You can see the problem already.  Reagan and his gang, some of the same players from the Nixon era and some still with us today in King George’s court, did not like this idea of progress.

Juhasz continues, Reagan “gutted social welfare programs, shifted the tax burden from the wealthy to middle and lower income groups, poured enormous sums of money into the military-industrial complex, and reduced labor protections.” According to Juhasz, “the poorest Americans lost more than 10 percent of the income pie, while the wealthiest gained almost 20 percent.” Reagan went on to create a “legacy of destruction” with the WTO gutting the life of “developing” nations. 

The emphasis of corporate globalization is debilitating “developing” nations in much the same way Black Americans have been debilitated in the U.S.

Why do I describe this phenomenon as debilitating? 

Before I answer this question, I want to refer to the “developing” countries transition from national liberation struggles to free themselves from imperialist/colonial rule to new struggles against Empire.  In Michael Hardt’s “From Imperialism to Empire,” Empire refers to “a wide network of collaborating powers, including the dominant nation-states, supranational institutions like the IMF and World Bank, the major corporations, some of the major NGO’s and others.”  The struggles of the nation-states like Argentina, Venezuela, Brazil, Zambia, Nigeria and others, against this new form of domination and exploitation, in the long run, “favor the increase of power of the multitude,” writes Hardt.  These nation-states, while “aristocracies” within the Empire, nonetheless pose the threat of death to the Empire.  “The ultimate significance of progressive alliances of subordinated nation-states, in other words, will be realized only to the extent that they facilitate the eventual destruction of Empire (including the aristocracies themselves) and allow the multitude to create a democracy from below.”

While thinking in terms of the “multitude” rather than in terms of “people” and a “national identity,” Hardt explains, we can “conceive of a non-national liberation - a form of struggle both below and beyond the national people to create regional and even global movements of interdependence.”

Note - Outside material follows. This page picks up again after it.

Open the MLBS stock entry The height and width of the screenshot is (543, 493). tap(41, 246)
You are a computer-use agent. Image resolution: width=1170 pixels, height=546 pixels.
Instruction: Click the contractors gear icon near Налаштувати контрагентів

I am reading Hardt’s analysis of this concept of “multitude,” this struggle for interdependence that ultimate spells the end of Empire and I think, of course, about the “struggle” of Black America, particularly since the fallout of the Reagan era.  I am wondering who’s the “we” when some of us speak about Black Americans and what’s “the struggle” “we” are engaged in now - assuming that the “we” is different from the “we” of the 1960’s and the “struggle” is different from the struggle for Civil Rights.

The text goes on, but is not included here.